■ **WHAT THE EXERCISE ASKS**: Transcribe the entire listing exactly.

------------------------------------------------

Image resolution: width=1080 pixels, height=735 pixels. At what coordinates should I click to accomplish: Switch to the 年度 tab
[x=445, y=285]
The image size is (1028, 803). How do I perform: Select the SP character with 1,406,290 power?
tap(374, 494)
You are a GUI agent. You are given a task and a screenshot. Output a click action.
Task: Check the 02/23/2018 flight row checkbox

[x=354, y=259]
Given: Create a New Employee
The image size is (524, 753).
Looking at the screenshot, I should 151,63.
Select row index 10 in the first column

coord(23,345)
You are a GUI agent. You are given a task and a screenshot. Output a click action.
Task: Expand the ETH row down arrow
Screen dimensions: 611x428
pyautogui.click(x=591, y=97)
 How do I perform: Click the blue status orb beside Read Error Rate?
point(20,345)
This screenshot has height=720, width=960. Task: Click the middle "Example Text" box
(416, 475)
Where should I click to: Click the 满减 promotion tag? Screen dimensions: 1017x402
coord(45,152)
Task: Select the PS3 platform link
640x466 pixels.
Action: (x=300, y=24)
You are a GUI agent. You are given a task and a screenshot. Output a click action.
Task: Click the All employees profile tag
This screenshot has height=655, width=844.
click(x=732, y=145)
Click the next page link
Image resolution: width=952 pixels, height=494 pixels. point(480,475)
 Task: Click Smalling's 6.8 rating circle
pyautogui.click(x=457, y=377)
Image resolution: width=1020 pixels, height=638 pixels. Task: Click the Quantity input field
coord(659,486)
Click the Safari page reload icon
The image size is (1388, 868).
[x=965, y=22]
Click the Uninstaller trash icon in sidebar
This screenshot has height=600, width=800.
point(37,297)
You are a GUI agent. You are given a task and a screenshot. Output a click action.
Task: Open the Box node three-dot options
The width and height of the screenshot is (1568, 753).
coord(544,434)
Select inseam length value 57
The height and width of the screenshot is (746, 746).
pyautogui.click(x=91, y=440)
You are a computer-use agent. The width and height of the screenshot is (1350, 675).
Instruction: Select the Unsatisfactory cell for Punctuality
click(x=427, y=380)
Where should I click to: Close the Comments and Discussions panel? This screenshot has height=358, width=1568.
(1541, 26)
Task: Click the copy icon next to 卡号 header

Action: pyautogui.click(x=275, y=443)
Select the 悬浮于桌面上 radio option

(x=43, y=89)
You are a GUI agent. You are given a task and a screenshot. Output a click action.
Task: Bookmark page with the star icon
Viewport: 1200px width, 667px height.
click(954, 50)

------------------------------------------------

■ **WRITTEN SOLUTION**:
Image resolution: width=1080 pixels, height=735 pixels. At what coordinates should I click to accomplish: Switch to the 年度 tab
[x=445, y=285]
The image size is (1028, 803). How do I perform: Select the SP character with 1,406,290 power?
tap(374, 494)
You are a GUI agent. You are given a task and a screenshot. Output a click action.
Task: Check the 02/23/2018 flight row checkbox

[x=354, y=259]
Given: Create a New Employee
The image size is (524, 753).
Looking at the screenshot, I should 151,63.
Select row index 10 in the first column

coord(23,345)
You are a GUI agent. You are given a task and a screenshot. Output a click action.
Task: Expand the ETH row down arrow
Screen dimensions: 611x428
pyautogui.click(x=591, y=97)
 How do I perform: Click the blue status orb beside Read Error Rate?
point(20,345)
This screenshot has height=720, width=960. Task: Click the middle "Example Text" box
(416, 475)
Where should I click to: Click the 满减 promotion tag? Screen dimensions: 1017x402
coord(45,152)
Task: Select the PS3 platform link
640x466 pixels.
Action: (x=300, y=24)
You are a GUI agent. You are given a task and a screenshot. Output a click action.
Task: Click the All employees profile tag
This screenshot has height=655, width=844.
click(x=732, y=145)
Click the next page link
Image resolution: width=952 pixels, height=494 pixels. point(480,475)
 Task: Click Smalling's 6.8 rating circle
pyautogui.click(x=457, y=377)
Image resolution: width=1020 pixels, height=638 pixels. Task: Click the Quantity input field
coord(659,486)
Click the Safari page reload icon
The image size is (1388, 868).
[x=965, y=22]
Click the Uninstaller trash icon in sidebar
This screenshot has height=600, width=800.
point(37,297)
You are a GUI agent. You are given a task and a screenshot. Output a click action.
Task: Open the Box node three-dot options
The width and height of the screenshot is (1568, 753).
coord(544,434)
Select inseam length value 57
The height and width of the screenshot is (746, 746).
pyautogui.click(x=91, y=440)
You are a computer-use agent. The width and height of the screenshot is (1350, 675).
Instruction: Select the Unsatisfactory cell for Punctuality
click(x=427, y=380)
Where should I click to: Close the Comments and Discussions panel? This screenshot has height=358, width=1568.
(1541, 26)
Task: Click the copy icon next to 卡号 header

Action: pyautogui.click(x=275, y=443)
Select the 悬浮于桌面上 radio option

(x=43, y=89)
You are a GUI agent. You are given a task and a screenshot. Output a click action.
Task: Bookmark page with the star icon
Viewport: 1200px width, 667px height.
click(954, 50)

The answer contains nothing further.